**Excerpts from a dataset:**
Content starts

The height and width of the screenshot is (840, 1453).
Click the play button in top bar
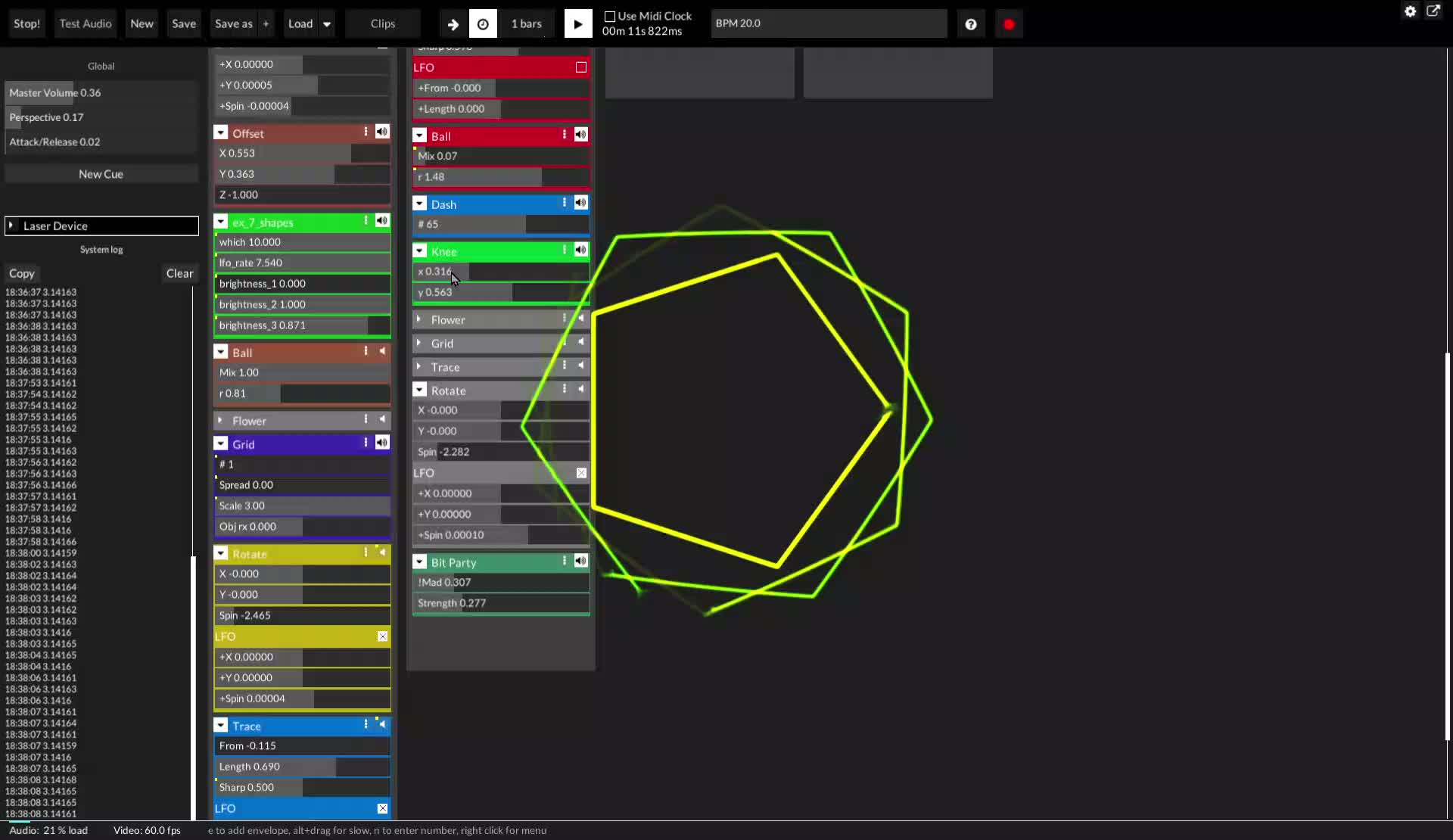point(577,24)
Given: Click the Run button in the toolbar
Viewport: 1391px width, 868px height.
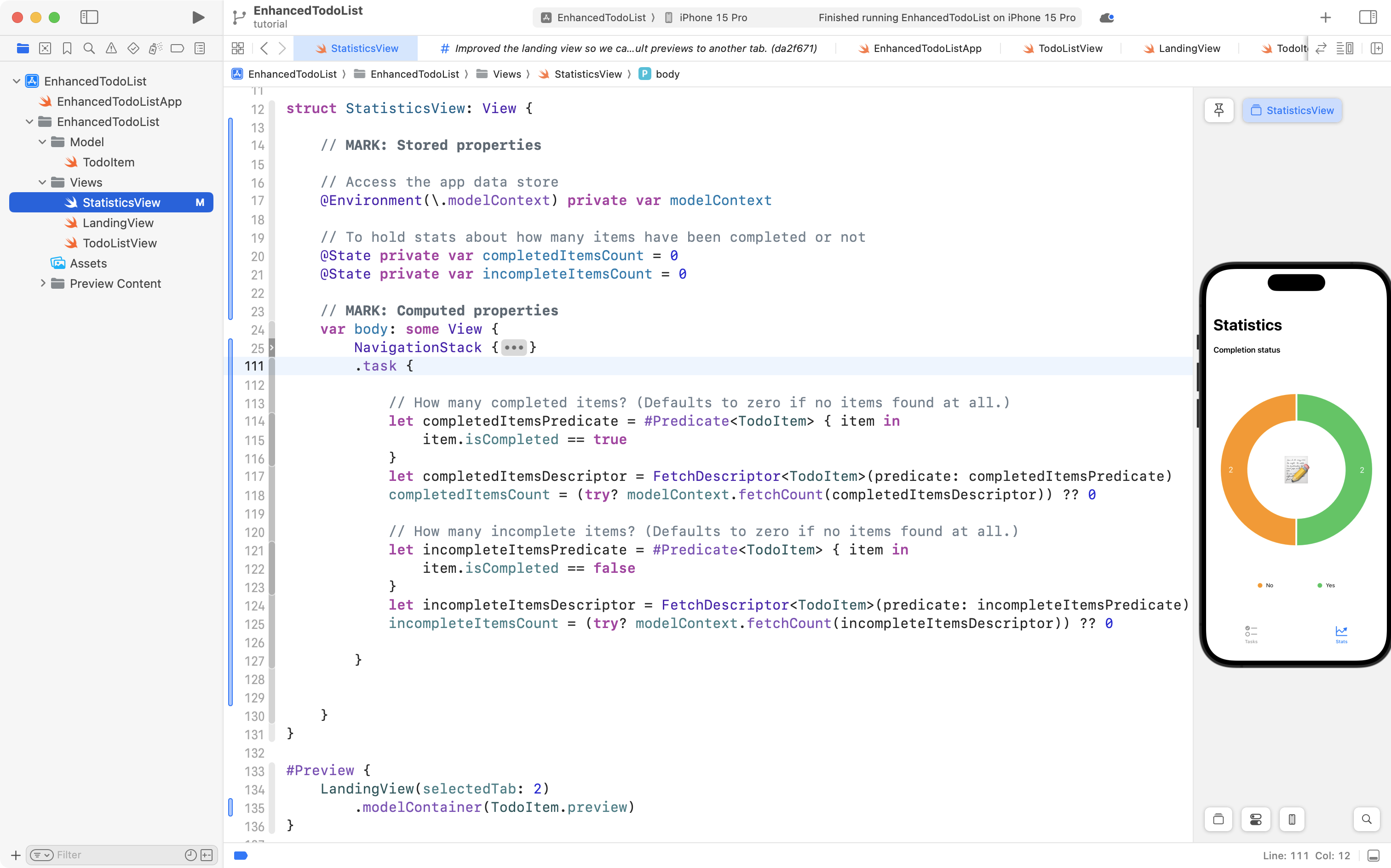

Content ends

Go back to the line containing "Given: Click the Run button in the toolbar" and output it and every line after it through the end of the records, exactly, but not the pictures.

**Written response:**
Given: Click the Run button in the toolbar
Viewport: 1391px width, 868px height.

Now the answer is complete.